代写代考 FIT2004 Assessed Preparation

Assessed Preparation
Week 6 Studio Sheet (Solutions)
Useful advice: The following solutions pertain to the theoretical problems given in the tutorial classes. You are strongly advised to attempt the problems thoroughly before looking at these solutions. Simply reading the solu- tions without thinking about the problems will rob you of the practice required to be able to solve complicated problems on your own. You will perform poorly on the exam if you simply attempt to memorise solutions to the tutorial problems. Thinking about a problem, even if you do not solve it will greatly increase your understanding of the underlying concepts. Solutions are typically not provided for Python implementation questions. In some cases, psuedocode may be provided where it illustrates a particular useful concept.

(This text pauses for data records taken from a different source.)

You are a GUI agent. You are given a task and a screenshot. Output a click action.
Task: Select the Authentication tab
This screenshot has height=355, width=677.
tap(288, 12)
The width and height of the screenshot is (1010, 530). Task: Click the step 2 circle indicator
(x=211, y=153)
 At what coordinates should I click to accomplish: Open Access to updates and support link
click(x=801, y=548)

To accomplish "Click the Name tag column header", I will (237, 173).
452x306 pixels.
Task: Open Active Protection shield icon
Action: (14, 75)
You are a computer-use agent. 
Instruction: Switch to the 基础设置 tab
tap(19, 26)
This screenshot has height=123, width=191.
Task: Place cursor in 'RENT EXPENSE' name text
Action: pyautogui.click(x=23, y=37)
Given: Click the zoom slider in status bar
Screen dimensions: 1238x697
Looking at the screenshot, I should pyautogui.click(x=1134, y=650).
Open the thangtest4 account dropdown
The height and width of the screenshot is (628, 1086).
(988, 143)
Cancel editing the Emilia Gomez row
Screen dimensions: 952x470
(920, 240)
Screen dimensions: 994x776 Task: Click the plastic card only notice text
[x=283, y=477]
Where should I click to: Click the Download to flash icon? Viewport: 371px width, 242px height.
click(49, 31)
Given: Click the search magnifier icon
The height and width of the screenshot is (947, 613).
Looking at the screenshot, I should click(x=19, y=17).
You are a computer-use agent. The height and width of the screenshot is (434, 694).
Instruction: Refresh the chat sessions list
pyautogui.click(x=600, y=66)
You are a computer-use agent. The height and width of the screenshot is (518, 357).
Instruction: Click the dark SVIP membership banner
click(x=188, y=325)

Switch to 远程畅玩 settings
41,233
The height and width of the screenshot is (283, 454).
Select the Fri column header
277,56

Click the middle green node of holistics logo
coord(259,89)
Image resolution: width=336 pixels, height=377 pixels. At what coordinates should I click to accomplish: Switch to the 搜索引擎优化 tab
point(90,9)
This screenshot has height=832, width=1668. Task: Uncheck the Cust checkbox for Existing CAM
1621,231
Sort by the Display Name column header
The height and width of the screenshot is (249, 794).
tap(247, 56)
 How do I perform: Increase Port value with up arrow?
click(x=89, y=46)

Problem1. Ahashtablecanbeusedtostoredifferenttypesofelementssuchasintegers,strings,tuples,oreven arrays. Assume we want to use a hash table to store arrays of integers (i.e., each element is an array of integers). Consider the following potential hash functions for hashing the arrays of positive integers. Rank them in terms of quality and give a brief explanation of the problems with each of them. Assume that they are all taken mod m , where m is the table size.
• Returnthefirstnumberinthearray(e.g.,ifarray=[10,5,7,2],hashindexwillbe10%m)
• Returnarandomnumberinthearray(e.g.,ifarray=[10,5,7,2],hashindexwillbearandomlychosen
element from the array mod m)
• Returnthesumofthenumbersinthearray(e.g.,ifarray=[10,5,7,2],hashindexwillbe24%m)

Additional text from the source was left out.